Gıda katkı maddeleri, gıdalara bazı özelliklerin kazandırılması, bir teknoloji veya modernizasyon gereği katılan maddelerdir. Günümüzde hızla gelişen endüstrileşme paralelinde mikrobiyal ve oksidatif bozulmalara dayanıklı ve kalite nitelikleri değişen tüketici ihtiyaçlarını karşılayacak şekilde formulüze edilmiş gıda üretimini gerçekleştirmek amacıyla, bu maddelerin kullanımı kaçınılmaz olarak giderek yaygınlaşmaktadır. Katkı maddelerinin gıda endüstrisi açısından pek çok yararı ve işlevi olmakla birlikte insan sağlığı açısından durumu her geçen gün tartışılmaya devam edilmektedir. Günümüzde insanların kırsal alanlardan daha kalabalık şehirlere göç etmeleri nedeniyle gıdanın üretildiği yerden çok daha uzak şehirlere veya ülkelere kadar bozulmadan ulaştırılabilmesi ancak katkı maddesi kullanımı ile mümkün olabilmektedir. Ancak bilinçsiz beslenme ve hazır tüketimin artması insanların daha fazla katkı tüketmelerine neden olabileceği ve sonuç olarak sağlık üzerinde olumsuz etki yaratabileceği de göz ardı edilmemelidir.
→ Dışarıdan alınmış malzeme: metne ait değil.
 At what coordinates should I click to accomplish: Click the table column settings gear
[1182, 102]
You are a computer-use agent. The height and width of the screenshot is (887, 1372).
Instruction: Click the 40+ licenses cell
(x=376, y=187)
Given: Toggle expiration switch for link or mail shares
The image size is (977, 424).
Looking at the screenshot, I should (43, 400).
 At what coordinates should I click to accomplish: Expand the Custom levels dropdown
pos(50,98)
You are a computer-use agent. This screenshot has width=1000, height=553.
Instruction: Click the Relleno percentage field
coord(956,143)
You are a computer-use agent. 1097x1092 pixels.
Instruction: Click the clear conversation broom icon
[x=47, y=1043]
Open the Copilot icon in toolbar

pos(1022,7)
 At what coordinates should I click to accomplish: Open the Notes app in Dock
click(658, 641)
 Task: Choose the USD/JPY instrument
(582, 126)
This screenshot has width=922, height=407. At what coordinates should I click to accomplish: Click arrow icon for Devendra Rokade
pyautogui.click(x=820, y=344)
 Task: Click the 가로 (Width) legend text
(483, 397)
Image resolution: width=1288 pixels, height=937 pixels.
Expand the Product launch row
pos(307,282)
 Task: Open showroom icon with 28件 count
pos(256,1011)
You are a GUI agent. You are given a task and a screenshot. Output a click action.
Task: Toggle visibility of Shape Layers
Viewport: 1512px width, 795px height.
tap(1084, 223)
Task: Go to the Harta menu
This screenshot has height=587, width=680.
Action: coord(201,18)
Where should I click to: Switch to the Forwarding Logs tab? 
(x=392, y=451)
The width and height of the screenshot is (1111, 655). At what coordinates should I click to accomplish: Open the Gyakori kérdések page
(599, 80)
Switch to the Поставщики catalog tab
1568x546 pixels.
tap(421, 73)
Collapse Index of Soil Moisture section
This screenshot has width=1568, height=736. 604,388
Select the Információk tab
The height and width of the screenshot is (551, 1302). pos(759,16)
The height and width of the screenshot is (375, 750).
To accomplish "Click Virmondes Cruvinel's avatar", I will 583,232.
Gıda katkı maddeleri uygun şekilde kullanıldığında, yani izin verilen katkı maddesi, izin verilen besinlerde ve izin verilen miktarlarda kullanıldığında; başka bir deyişle kanunlara uygun şekilde kullanıldığı zaman yararlandığımız ve sağlık riskleri en aza indirilmiş olan maddelerdir. Gıda katkı maddelerinin uygun şekilde kullanılması, hem üretici ve tüketici, hem de devlet işbirliğini gerektirmektedir. Üreticiler oto kontrole, ürettikleri besinin kalitesini üretim aşamalarında ve satışa sunmadan önce kontrol etmeye önem vermelidir. Hem üreticiler hem de tüketiciler gıda katkı maddeleri konusunda bilinçlendirilmelidir.
Gıda katkı maddelerinin kullanımı
Günümüzde besinlerin üretim ve tüketim ilişkileri gıda katkı maddelerinin kullanımını teknolojik bir zorunluluk olarak ortaya koymaktadır. Endüstrinin gelişmesi ile besin üretiminin ve işlenmesinin artması, gıda katkı maddeleri kullanımını da artırmıştır. Ev dışında çalışanların artması, beslenme alışkanlıklarının değişmesi, besin hazırlama için az zaman kalması veya besin hazırlama için az vakit harcama isteği yarı hazır veya ticari olarak tamamen hazırlanmış olan besin üretimini teşvik etmiş, bu da gıda katkı maddeleri kullanımını kaçınılmaz kılmıştır.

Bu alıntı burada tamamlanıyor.